Though Leela already has a novel and short stories published, this was her debut crime novel and she felt she needed to plan it meticulously. “I knew the beginning and end,” she said, “but some characters got a life of their own and took the novel in a different direction. I did not anticipate it, but that does happen when you write a novel. I made sure the novel stayed close to the planned outline.”

Given the way the novel exposes tensions between different communities in Glasgow and anxieties about radicalisation of young people, I wondered how the book had been received locally. Leela has seen a strongly positive reaction from readers who are indigenous Scots and those who have origins in Asia, like herself, because, she believes, the tensions she’s portrayed are accurate and real.

“I love Glasgow but there are huge inequalities in our city as there are in Britain’s other major’s cities. I was shocked to see the poverty in some parts of Glasgow when I first arrived 52 years ago. Having had a privileged life in India it was an eye opener for me. ‘The First World’ of Britain, as we had imagined in what was then ‘Third World’ India was quite a revelation.

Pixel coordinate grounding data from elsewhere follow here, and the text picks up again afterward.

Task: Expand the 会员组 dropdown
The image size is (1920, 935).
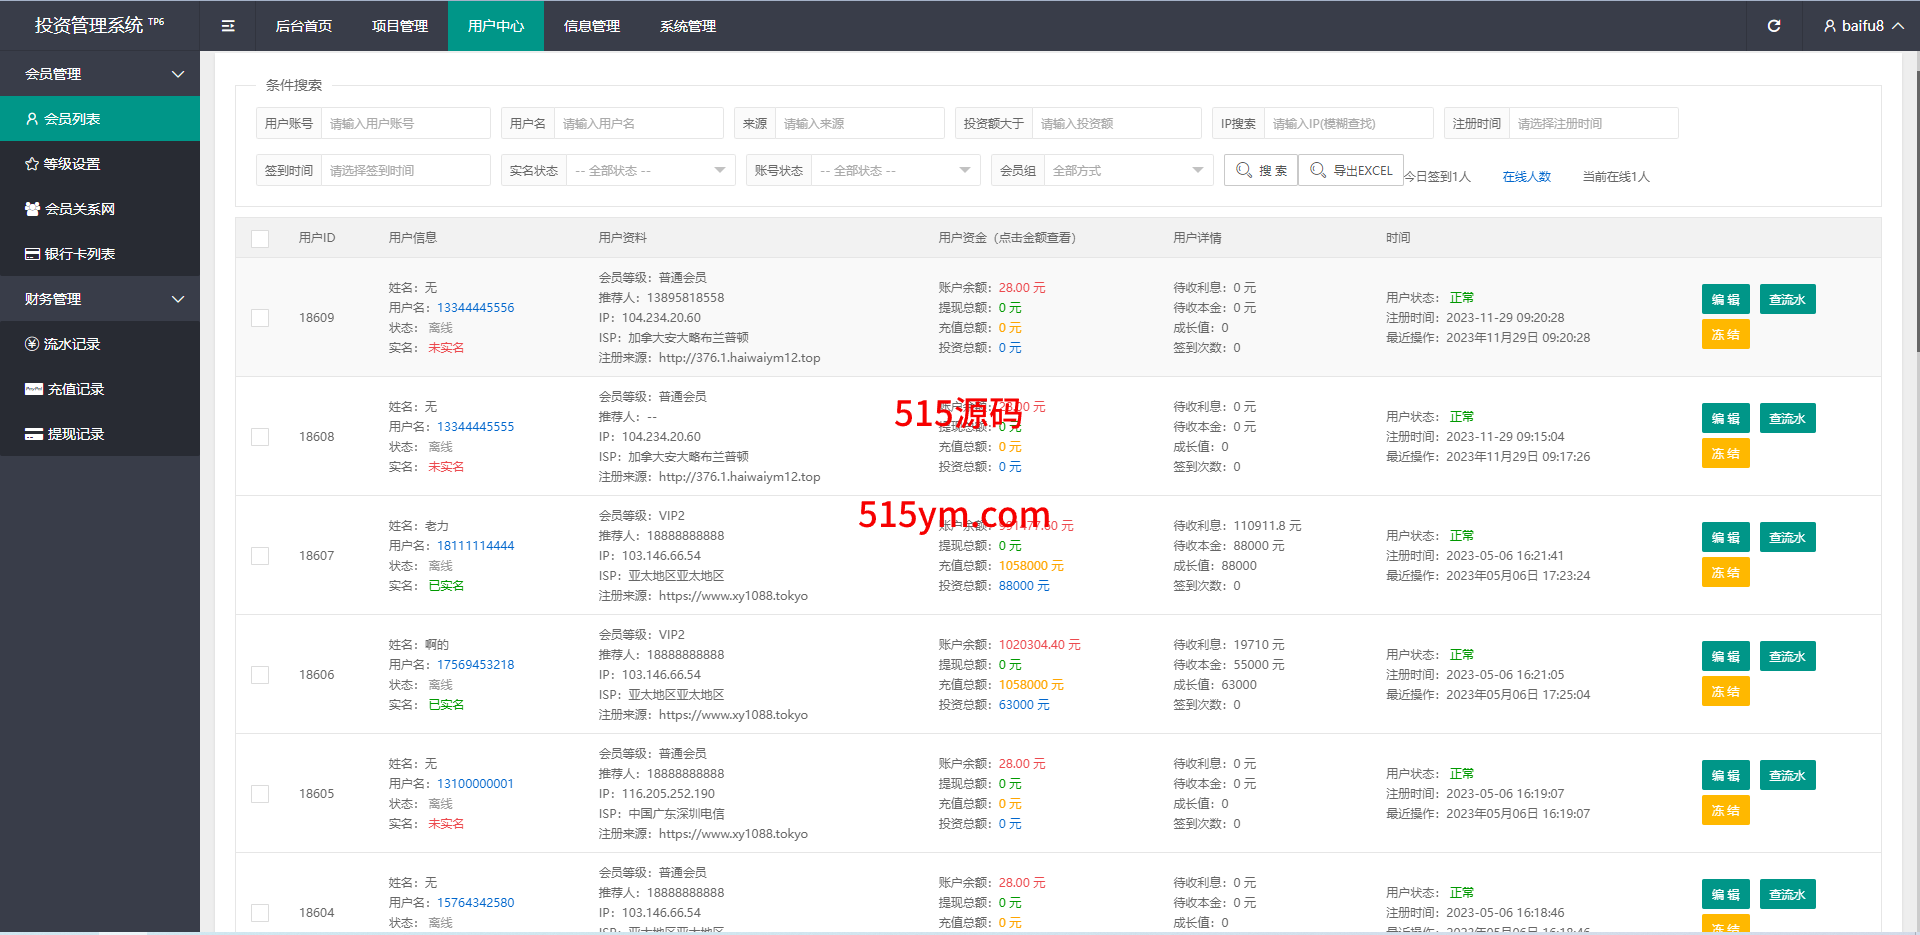Action: 1128,171
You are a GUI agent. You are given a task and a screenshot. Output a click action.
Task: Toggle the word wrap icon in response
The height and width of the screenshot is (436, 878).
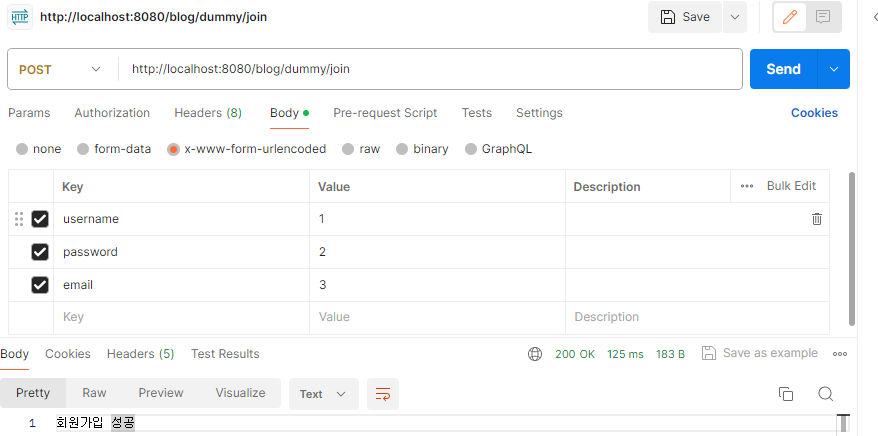383,394
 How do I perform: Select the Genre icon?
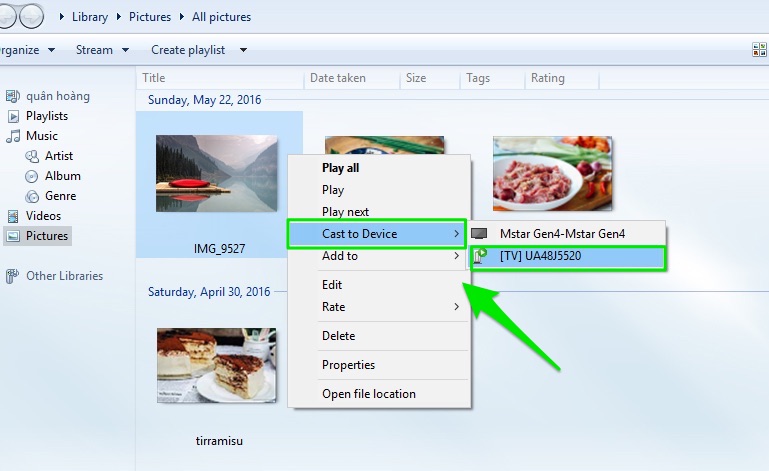point(32,196)
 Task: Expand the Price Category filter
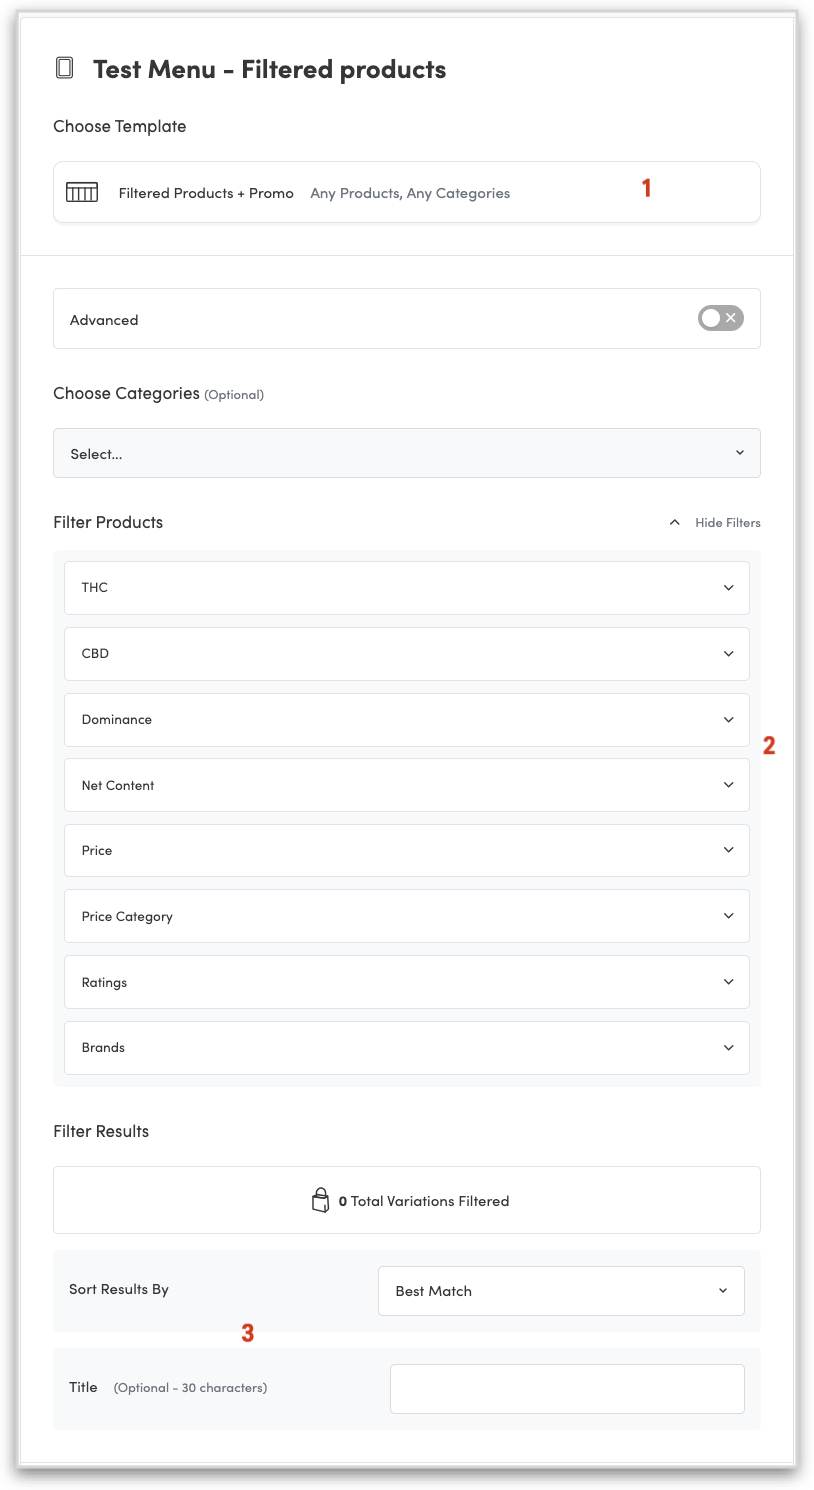[x=406, y=916]
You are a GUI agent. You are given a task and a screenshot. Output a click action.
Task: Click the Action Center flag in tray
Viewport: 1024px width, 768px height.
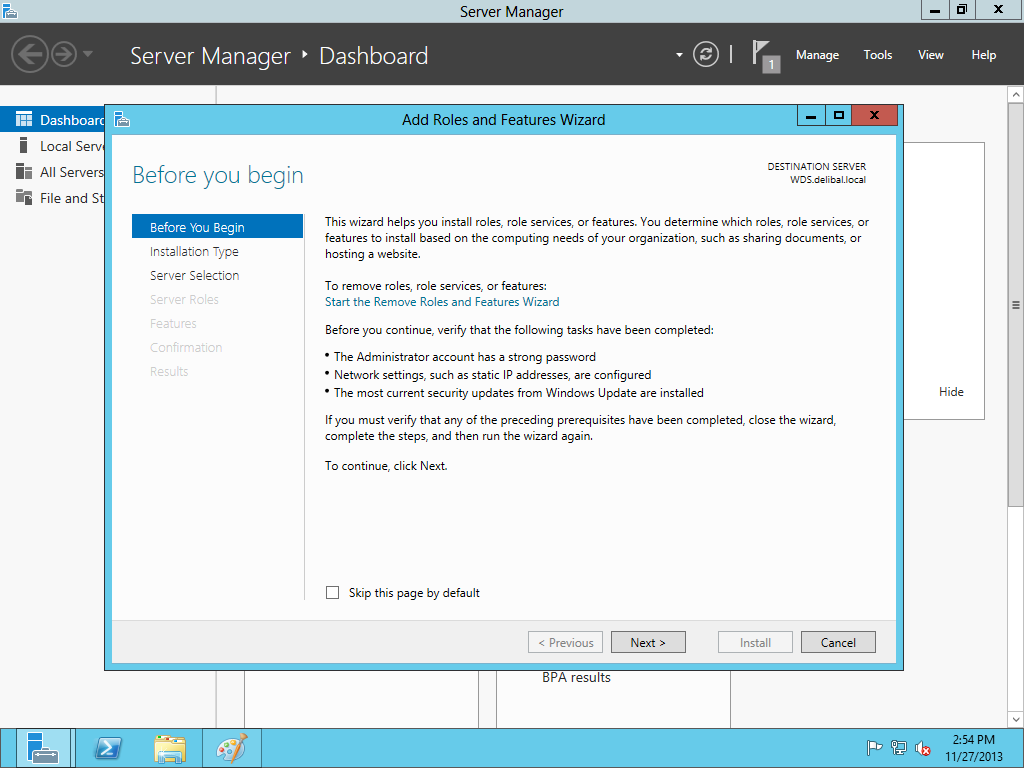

“It saddens me that in 2021 we still have food banks in Britain: one of the reasons why I had to write about these issues of class, race and religious differences. The West of Scotland also has sectarianism still, so divisions based on religion is not new. These are universal issues that have not been solved. “

Murder At The Mela by Leela Soma: Footnotes

Leela Soma was born in Madras, India and now lives in Glasgow, Scotland. She was a Principal Teacher of Modern Studies before deciding to write full time. Her poetry and short stories have been published in a number of anthologies and publications. She won the Margaret Thomson Davis Trophy for Best New Writer 2007 for her then unpublished novel Twice Born which was later published on YouWriteOn. Her writings reflect her experiences as a first generation Indo-Scot.

Her favourite fictional sleuths include Rebus (Ian Rankin); DCI Karen Pirie (Val McDermaid); Sam Wydham (Abir Mukherjee) and the Glasgow copper DCI Lorimer (Alex Gray).

Published in paperback and digital formats by Ringwood Publishing in 2020, Murder At The Mela has been selected on ‘Crime Spotlight’ at Bloody Scotland 2020 and as one of the five best crime books in Publishing Scotland’s new releases 2020.  A second book featuring DI Patel is now in the works.